Scope of Rectification under Section 254(2) – Whether ITAT Was Right in Modifying Its Earlier Order?

 

M/s Devaraj & Others v. ITO, Coimbatore:-Madras High Court | TCA Nos. 319/2016 & 538/2021 | Judgment dated 27.11.2025**

 

1. Core Issue:-Whether the Income Tax Appellate Tribunal exceeded its jurisdiction under Section 254(2) of the Income Tax Act by revisiting the merits of the appeal and modifying its earlier final order, in the guise of rectification, especially by changing the profit determination from 5% (original order) to 50% of income (rectification order).

 

 2 Facts

                1.            Background search & block assessment

                •              A scam relating to supply of dhotis/sarees under a TN Government scheme led to an Income-tax raid at Tamil Nadu Textile Corporation.

                •              Third-party records revealed dealings of the assessee, triggering 158BD block assessment.

                •              Original block assessment computed undisclosed income at ₹9.25 crore.
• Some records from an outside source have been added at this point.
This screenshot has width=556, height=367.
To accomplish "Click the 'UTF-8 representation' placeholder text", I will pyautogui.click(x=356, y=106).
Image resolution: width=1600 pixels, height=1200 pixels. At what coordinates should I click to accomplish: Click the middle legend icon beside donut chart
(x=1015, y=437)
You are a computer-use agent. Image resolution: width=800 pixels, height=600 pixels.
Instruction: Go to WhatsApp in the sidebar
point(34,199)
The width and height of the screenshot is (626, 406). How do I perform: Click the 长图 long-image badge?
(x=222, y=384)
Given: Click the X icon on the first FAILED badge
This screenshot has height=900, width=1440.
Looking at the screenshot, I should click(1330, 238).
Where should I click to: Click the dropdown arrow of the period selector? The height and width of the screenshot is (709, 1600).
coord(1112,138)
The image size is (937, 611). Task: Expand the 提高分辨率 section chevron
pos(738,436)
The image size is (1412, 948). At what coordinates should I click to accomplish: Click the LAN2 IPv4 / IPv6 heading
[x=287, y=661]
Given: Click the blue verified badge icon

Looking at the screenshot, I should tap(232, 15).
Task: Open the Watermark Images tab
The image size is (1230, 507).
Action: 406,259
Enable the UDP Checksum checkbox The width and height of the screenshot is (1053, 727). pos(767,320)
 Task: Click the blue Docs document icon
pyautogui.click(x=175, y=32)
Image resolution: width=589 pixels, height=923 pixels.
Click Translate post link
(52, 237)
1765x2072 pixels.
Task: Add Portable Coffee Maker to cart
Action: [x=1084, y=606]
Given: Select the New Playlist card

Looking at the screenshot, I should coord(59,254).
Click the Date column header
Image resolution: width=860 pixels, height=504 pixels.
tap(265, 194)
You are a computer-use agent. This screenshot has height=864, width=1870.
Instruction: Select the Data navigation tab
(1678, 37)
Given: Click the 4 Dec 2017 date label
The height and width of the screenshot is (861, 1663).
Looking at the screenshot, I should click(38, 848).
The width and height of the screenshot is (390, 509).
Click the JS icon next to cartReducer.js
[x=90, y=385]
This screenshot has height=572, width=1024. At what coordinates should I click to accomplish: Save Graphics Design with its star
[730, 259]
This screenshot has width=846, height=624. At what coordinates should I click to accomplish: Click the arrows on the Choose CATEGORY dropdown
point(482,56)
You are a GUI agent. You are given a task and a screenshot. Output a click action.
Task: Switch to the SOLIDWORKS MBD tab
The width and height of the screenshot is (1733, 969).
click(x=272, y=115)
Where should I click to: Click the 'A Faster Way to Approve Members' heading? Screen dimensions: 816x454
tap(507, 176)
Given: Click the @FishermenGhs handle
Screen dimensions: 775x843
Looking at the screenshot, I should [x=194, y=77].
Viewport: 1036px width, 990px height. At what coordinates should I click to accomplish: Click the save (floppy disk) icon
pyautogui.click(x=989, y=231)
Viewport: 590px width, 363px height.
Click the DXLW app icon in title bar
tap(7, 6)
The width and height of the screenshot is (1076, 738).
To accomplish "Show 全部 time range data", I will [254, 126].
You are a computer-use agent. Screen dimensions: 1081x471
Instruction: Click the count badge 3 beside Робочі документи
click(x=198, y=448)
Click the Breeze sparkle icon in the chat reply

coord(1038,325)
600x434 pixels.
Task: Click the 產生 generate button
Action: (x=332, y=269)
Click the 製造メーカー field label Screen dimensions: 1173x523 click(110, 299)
                2.            First ITAT round (28.01.2005)

                •              ITAT set aside the block assessment and remanded the matter.

                3.            Fresh assessment on remand (27.03.2006)

                •              AO held assessee belonged to an AOP but was individually engaged.

                •              AO concluded original 120% profit was unrealistic.

                •              Allowed 1/3rd deduction for probable expenses.

                •              Assessed income at ₹6.17 crore.

                4.            Second ITAT round – Final order dated 21.09.2011

                •              ITAT held:

                •              Assessee’s activities were clandestine; ordinary wholesale business profit rate of 2.5% not acceptable.

                •              AO’s working effectively implied roughly 8% profit rate.

                •              Considering the nature of uniform-cloth supply under govt. scheme, 8% was excessive.

                •              ITAT fixed profit rate at 5%.

                5.            Rectification Applications

                •              Assessee’s first MA (2012): Sought clarification whether 5% applied on gross turnover.

                •              ITAT clarified (09.03.2012): Yes, it applies to gross turnover.

                •              Revenue’s MA (2012): Claimed ITAT misunderstood AO’s method.

                •              On 26.03.2013, ITAT:

                •              Re-evaluated entire matter.

                •              Held earlier order was a “mistake”.

                •              Re-determined income at 50% of original assessed income, overriding its earlier 5% decision.

                •              Assessee’s third MA (2014): Sought reconsideration of the above order.

                •              ITAT dismissed the MA on 19.06.2015, holding:

                •              It has no power of review under Section 254(2).

                •              Only “mistakes apparent from record” can be rectified.

                6.            Revenue’s challenge to the main order

                •              Revenue’s appeal against the final order (TCA 114/2015) later withdrawn due to low tax effect.

                •              Thus, the original ITAT order dated 21.09.2011 (fixing 5% profit) attained finality.

                7.            Present appeals

                •              Assessee challenged both rectification orders.

                •              Main dispute: Whether ITAT had the power to recall and rewrite its earlier final decision through rectification.

 

4. Arguments

Assessee’s Arguments

                •              Section 254(2) empowers only rectification of an obvious, patent mistake.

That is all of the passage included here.